Often you may hear of a criminal defendant getting his or her case dismissed, whether it be in “real life,” on the news, or in a television show or movie. You may wonder why it seems like some individuals accused of crimes “get off” when it seems like the odds are stacked against them while others, under seemingly similar circumstances, negotiate for a plea agreement that may include being incarcerated or go to a jury trial and ultimately get convicted. While there may be a variety of reasons for the differences in these hypothetical scenarios, one possible answer is the changing landscape of the evidence for or against a criminal defendant from the time that the criminal defendant is charged with a crime to the time leading up to trial. Effective criminal lawyers can really shine during this period, and this blog series examines several scenarios that may play out during the time between a criminal case being filed and trial that may result in a favorable outcome for a defendant in a criminal case. This post specifically focuses on witnesses, and a second part follows involving statements and physical evidence.

Often times, the primary evidence against a criminal defendant comes from eyewitnesses who were present during the alleged commission of a crime. Such witnesses may include the victim and/or victims of the alleged crime. Law enforcement officers, in performing their duties in investigating alleged criminal conduct, interview these witnesses and/or take statements from them. A law enforcement officer may then sign an affidavit of probable cause in support of the charges that are brought against the criminal defendant. This probable cause affidavit is the “support” for the charges that the prosecutor is bringing against the criminal defendant, and the probable cause affidavits often contain quotes or summaries of the information that the officer or officers obtained from interviewing the witnesses and victim(s).

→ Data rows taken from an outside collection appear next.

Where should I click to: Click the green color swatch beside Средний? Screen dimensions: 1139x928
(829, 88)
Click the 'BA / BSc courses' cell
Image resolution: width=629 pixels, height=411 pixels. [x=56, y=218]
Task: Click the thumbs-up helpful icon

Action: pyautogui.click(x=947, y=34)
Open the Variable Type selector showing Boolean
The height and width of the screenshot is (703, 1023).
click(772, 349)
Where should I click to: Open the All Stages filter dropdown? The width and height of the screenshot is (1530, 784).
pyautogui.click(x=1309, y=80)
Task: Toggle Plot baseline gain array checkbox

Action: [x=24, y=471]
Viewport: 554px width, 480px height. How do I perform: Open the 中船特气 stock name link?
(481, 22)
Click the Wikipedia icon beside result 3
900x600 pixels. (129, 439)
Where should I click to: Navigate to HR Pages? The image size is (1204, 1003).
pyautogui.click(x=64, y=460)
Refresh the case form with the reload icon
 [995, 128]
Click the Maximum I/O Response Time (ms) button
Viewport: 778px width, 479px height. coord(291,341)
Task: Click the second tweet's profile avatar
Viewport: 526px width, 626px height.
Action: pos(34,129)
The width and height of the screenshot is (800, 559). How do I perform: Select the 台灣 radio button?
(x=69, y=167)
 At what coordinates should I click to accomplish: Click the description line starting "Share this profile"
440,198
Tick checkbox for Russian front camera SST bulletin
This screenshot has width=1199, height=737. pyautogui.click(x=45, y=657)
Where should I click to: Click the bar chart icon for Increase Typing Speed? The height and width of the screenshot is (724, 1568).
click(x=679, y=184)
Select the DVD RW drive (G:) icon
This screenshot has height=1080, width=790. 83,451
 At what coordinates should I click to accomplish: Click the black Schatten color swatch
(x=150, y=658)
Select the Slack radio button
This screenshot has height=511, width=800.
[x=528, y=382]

After the criminal charges are filed, defense attorneys have the opportunity to take the depositions of witnesses. Depositions are where attorneys get to ask questions of witnesses while the witnesses are under oath in order to obtain more information about the case. Often, during these depositions, skilled attorneys may be able to develop a record of additional facts that may show that all of the elements necessary for a conviction cannot be met or may be very difficult to prove. Let’s look at an example to examine this further. Suppose two business partners, A and B, get into an argument, and as the argument escalates, A shoves B, causing him to fall. B retreats to his office and calls his local law enforcement agency, and when law enforcement officers arrive, B tells them that A “battered” him or her. Consequently, the local prosecutor files felony charges of “battery” against A, and the law enforcement officer submits a probable cause affidavit indicating that B said that A “battered” him or her, and A gets charged with a felony. One way that a battery becomes a felony in Indiana is if it results in “moderate bodily injury” to the victim. So, if B is deposed and testimony is elicited by a defense attorney that B really wasn’t hurt, then A’s attorney has helped to negate one of the elements needed for a conviction as to the felony charge. This may lead to a prosecutor dismissing the charge or may lead to favorable plea negotiation terms for a criminal defendant.

Another relatively common scenario that arises with witnesses is one who is reticent to become involved in criminal proceedings or recants a portion of what they told law enforcement officers originally. Let’s again imagine the “battery” scenario between A and B again, but this time, there is another witness, C, who is an out of town client of A and B. C obviously was present for the incident and gave a statement to law enforcement that supported the charges, but when it comes time to travel back to Indiana for a criminal deposition, C does not want to cooperate – he or she does not want to travel, does not want to become involved, and does not want to speak with the prosecution. Meanwhile, B, in his or her deposition, begins to testify differently about the information that he or she originally gave to the investigating officers. This may be for a variety of reasons, including misremembering facts, or possibly, maybe B is much calmer and able to process thoughts better in a deposition as opposed to immediately after an altercation with a business partner. While we at Ciyou & Dixon are certainly not advocating in any way that someone exercise undue influence over a potential witness, these are scenarios that often occur where witnesses’ testimony or willingness to help changes, and sometimes, this results in a more favorable outcome for a criminal defendant after a defense attorney helps bring this to the prosecuting attorney’s attention.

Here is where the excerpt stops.